Pepkor is set to launch a new bank in the near future, leveraging its already massive store base across the country.
The group, which owns the Pep, Ackermans, Legit and OK Furniture brands, recently acquired regulatory approval, subject to certain conditions, from the Prudential Authority to establish a bank in South Africa.
The group also acquired CloudBadger Technologies, a financial services platform, in October 2025 to help build its banking services.
Pepkor noted that it submitted a section 16 application at the end of March 2026, which, if approved, would enable it to become officially registered as a bank.
The bank is currently under the codename “plusb.”
In its financial results for the six months ended 31 March 2026, the group said it will benefit from its extensive financial services capabilities as it builds its platform for expansion into banking.
The group will also use its “unmatched” retail footprint across South Africa. Across its overall operations, the group has over 6,000 locations, more than 2,500 of which are in South Africa.
The group previously said that the digital bank’s build will cost less than R1 billion and that it will achieve a return on equity exceeding 30% by the fifth year.

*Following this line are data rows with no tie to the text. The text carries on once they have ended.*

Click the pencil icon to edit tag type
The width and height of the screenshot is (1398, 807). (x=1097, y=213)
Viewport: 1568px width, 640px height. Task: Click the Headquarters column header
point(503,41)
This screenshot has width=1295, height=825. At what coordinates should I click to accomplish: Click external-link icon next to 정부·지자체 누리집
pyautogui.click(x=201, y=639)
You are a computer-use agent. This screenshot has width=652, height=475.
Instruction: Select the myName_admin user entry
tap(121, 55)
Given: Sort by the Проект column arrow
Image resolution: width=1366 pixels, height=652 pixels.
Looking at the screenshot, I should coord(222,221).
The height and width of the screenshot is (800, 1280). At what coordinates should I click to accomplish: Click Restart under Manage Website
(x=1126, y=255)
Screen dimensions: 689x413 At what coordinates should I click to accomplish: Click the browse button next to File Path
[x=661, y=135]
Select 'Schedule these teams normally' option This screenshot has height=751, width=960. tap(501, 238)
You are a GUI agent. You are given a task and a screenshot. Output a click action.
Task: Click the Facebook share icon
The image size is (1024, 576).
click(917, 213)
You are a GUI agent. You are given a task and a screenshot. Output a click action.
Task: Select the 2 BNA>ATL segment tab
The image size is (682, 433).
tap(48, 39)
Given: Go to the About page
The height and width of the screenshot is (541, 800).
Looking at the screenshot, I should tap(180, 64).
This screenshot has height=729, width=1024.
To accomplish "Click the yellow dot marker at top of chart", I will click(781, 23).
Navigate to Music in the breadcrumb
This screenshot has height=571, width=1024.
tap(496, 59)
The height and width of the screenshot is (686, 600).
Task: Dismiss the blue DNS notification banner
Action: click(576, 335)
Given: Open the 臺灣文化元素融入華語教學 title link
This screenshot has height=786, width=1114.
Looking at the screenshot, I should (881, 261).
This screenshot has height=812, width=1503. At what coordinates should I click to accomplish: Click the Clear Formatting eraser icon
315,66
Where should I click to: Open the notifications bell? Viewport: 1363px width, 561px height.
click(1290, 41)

GoTyme Bank CEO Cheslyn Jacobs previously said that the new PEP bank would introduce a massive competitor to the South African banking scene.
Jacobs said that PEP boasts a seasoned exco and a massive distribution network, with stores across South Africa.
The Tyme Group is also familiar with the technology team behind the upcoming bank, which Jacobs said is highly skilled.
While seen as a retail giant, Pepkor already boasts a large financial services segment. In its latest results, FoneYam cellular rentals exceeded expectations, adding 1.3 million accounts.
Capfin increased its credit book to 378,000 loans, while Abacus Insurance’s revenue more than doubled.
Looking ahead, the group looks set to expand its financial services through insurance, cellular rental and the upcoming bank.
During the 6-month period, the group’s revenue grew by 13.2% to R54.8 billion, while its headline earnings per share rose 10.3% to 93.1 cents per share.